▶ _Required work_
Every entry that follows should be output again, word for word.

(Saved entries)
------------------------

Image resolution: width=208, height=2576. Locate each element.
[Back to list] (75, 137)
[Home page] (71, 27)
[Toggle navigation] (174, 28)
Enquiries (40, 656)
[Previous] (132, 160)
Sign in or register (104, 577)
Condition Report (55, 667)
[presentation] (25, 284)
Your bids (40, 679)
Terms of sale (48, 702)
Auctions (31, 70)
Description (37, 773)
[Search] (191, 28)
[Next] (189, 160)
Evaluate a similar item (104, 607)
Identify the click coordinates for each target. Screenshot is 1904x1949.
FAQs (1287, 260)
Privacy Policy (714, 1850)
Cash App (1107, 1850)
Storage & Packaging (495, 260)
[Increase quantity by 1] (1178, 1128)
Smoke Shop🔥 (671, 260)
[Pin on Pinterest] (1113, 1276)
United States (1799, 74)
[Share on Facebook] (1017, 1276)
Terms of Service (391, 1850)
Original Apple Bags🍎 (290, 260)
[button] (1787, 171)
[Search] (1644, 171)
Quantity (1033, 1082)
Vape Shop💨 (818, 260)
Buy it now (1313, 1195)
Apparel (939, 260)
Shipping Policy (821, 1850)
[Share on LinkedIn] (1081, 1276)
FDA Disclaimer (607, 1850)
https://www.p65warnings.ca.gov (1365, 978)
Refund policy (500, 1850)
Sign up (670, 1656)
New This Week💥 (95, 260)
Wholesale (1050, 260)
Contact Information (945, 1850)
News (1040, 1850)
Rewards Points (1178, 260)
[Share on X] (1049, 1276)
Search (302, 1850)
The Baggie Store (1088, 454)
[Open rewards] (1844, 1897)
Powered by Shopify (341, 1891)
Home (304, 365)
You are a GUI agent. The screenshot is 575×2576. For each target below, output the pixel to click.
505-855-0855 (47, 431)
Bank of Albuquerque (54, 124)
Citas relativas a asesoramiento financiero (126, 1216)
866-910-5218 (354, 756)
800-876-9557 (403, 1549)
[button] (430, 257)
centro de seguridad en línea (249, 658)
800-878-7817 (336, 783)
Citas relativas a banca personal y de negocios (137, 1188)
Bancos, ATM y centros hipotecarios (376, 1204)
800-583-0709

------------------------

▶ _Response_
Image resolution: width=208, height=2576. Locate each element.
[Back to list] (75, 137)
[Home page] (71, 27)
[Toggle navigation] (174, 28)
Enquiries (40, 656)
[Previous] (132, 160)
Sign in or register (104, 577)
Condition Report (55, 667)
[presentation] (25, 284)
Your bids (40, 679)
Terms of sale (48, 702)
Auctions (31, 70)
Description (37, 773)
[Search] (191, 28)
[Next] (189, 160)
Evaluate a similar item (104, 607)
Identify the click coordinates for each target. Screenshot is 1904x1949.
FAQs (1287, 260)
Privacy Policy (714, 1850)
Cash App (1107, 1850)
Storage & Packaging (495, 260)
[Increase quantity by 1] (1178, 1128)
Smoke Shop🔥 (671, 260)
[Pin on Pinterest] (1113, 1276)
United States (1799, 74)
[Share on Facebook] (1017, 1276)
Terms of Service (391, 1850)
Original Apple Bags🍎 (290, 260)
[button] (1787, 171)
[Search] (1644, 171)
Quantity (1033, 1082)
Vape Shop💨 (818, 260)
Buy it now (1313, 1195)
Apparel (939, 260)
Shipping Policy (821, 1850)
[Share on LinkedIn] (1081, 1276)
FDA Disclaimer (607, 1850)
https://www.p65warnings.ca.gov (1365, 978)
Refund policy (500, 1850)
Sign up (670, 1656)
New This Week💥 (95, 260)
Wholesale (1050, 260)
Contact Information (945, 1850)
News (1040, 1850)
Rewards Points (1178, 260)
[Share on X] (1049, 1276)
Search (302, 1850)
The Baggie Store (1088, 454)
[Open rewards] (1844, 1897)
Powered by Shopify (341, 1891)
Home (304, 365)
You are a GUI agent. The screenshot is 575×2576. For each target below, output the pixel to click.
505-855-0855 (47, 431)
Bank of Albuquerque (54, 124)
Citas relativas a asesoramiento financiero (126, 1216)
866-910-5218 (354, 756)
800-876-9557 (403, 1549)
[button] (430, 257)
centro de seguridad en línea (249, 658)
800-878-7817 (336, 783)
Citas relativas a banca personal y de negocios (137, 1188)
Bancos, ATM y centros hipotecarios (376, 1204)
800-583-0709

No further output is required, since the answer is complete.